A newly elected chief of a semi-remote Indigenous community southwest of Williams Lake is eager to continue advancing the B.C. treaty process.
Hillary (Hank) Adam was elected for a four-year term as chief of Stswecem’c Xgat’tem First Nation (Canoe Creek-Dog Creek) on Oct. 7 replacing past Chief Patrick Harry.
“I’m feeling OK about it,” Adam said. “When you take on a position such as the one I have now there’s a lot of work.”
Prior to the 2014 adoption of a new bylaw, chiefs would only serve a two-year term. Adam had served six such terms in the past with his last term having wrapped up in 2012.
Preceding the election Adam had worked as the senior treaty manager for the Northern Shuswap Tribal Council who had honoured him with a farewell luncheon on Oct. 22.

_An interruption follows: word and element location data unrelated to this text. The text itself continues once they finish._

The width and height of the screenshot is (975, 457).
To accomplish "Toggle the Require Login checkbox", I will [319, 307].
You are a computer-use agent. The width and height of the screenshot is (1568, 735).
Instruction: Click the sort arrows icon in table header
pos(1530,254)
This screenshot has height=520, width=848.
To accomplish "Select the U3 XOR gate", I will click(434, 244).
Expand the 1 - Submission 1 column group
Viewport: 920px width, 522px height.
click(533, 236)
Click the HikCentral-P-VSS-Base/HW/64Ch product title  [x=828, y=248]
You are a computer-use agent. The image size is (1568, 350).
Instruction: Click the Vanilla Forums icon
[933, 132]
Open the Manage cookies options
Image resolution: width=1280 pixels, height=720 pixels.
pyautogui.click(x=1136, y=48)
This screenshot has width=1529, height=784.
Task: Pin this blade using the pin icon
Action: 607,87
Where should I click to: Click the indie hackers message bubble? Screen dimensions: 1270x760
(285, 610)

“My goal is to close out on an agreement with the B.C. Treaty Process within the next four years,” Adam said, noting he would leave any decision on opting out of the process up to the community.
“In my experience over the years there are reconciliation agreements outside the treaty process but really those are short-term fixes. In my view, the treaty process is a longer-term fix in terms of our vision moving forward.”
That vision is one of economic prosperity and self-governance that supports each of the nation’s approximately 700 to 800 on and off-reserve members.
Adam said one of their biggest challenges is building capacity and retaining resources in the community —both of which have been restricted by the Indian Act.
Stswecem’c Xgat’tem First Nation is one of four First Nation communities in B.C.’s Central Interior seeking to complete treaty negotiations. Others include Xat’sull (Soda Creek), Tsq’escen’ (Canim Lake) and T’exelc (Williams Lake).